U.S. officials continued to maintain Thursday that the strike was on a safehouse used by foreign fighters, but said they’d investigate the incident.

Videotape reportedly of the victims’ bodies has aired on Arab television and is fueling further outrage against the United States for what many Iraqis see as a pattern of abuse and disregard for Iraqis by American soldiers.

Basim Shehab, an organ player for a local band, said Thursday that he went Sunday to a border town near Syria to play at a wedding party. His descriptions of the party and the military operation couldn’t be independently verified, but other Iraqis offered similar eyewitness accounts.

On Thursday, Shehab was home in Baghdad to bury his bandmates, including a popular singer. He said his four fellow musicians and the singer — all relatives — were among those who were killed early Wednesday 15 miles from the Syrian border.

Shehab, 26, who claimed he was present and sleeping in a tent when the airstrike occurred, said the attack “was like hell. Everything was on fire.”

He spoke at the funeral of two of his bandmates, who were his cousins, in the al Hurriya neighborhood of Baghdad. Dozens of mourners attended. The two cheap wooden coffins used to return their bodies were leaning against the wall of a building.

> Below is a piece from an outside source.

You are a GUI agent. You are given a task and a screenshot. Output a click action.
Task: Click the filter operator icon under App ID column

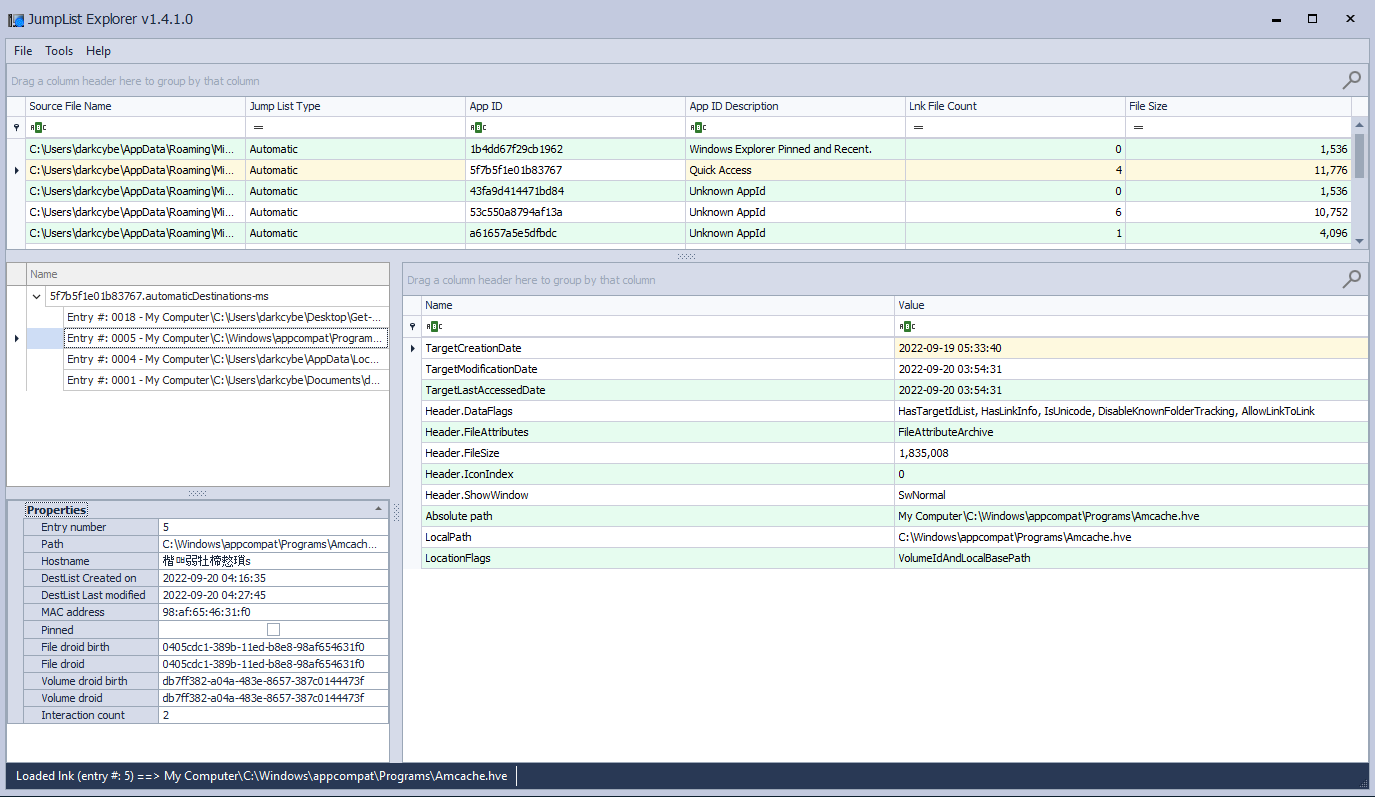tap(477, 127)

In Ramadi, an Iraqi police official and a doctor confirmed the bodies of five band members from Baghdad were delivered Wednesday afternoon to the hospital morgue there, and that family members from Baghdad recovered the bodies Thursday morning.

Iraqi Mahdi Nawaf shows photographs of dead family members during a funeral ceremony in Ramadi. Mahdi said they were were killed Wednesday, when a U.S. helicopter fired on a wedding party in the remote desert near the border with Syria, killing more than 40 people.

On Thursday evening, Brig. Gen. Mark Kimmitt, senior military spokesman for the U.S.-led coalition, said the incident would be investigated. But he continued to express skepticism that there was a wedding party in the remote area where the airstrike occurred.

“Because of the interest shown by the media, we’re going to have an investigation. Some of the allegations that have been made would cause us to go back and look at this,” Kimmitt said. “But it’s important to understand that this operation was not something that just fell out of the sky.”

Kimmitt said the operation was based on intelligence gathered by the military about the location, which he said was believed to be a way station on a “rat line,” a route known to be traveled by smugglers and foreign fighters slipping across the Syrian border into Iraq.

He said coalition forces encountered a group of 34 or 35 men and “a number of women, less than a handful” at the location.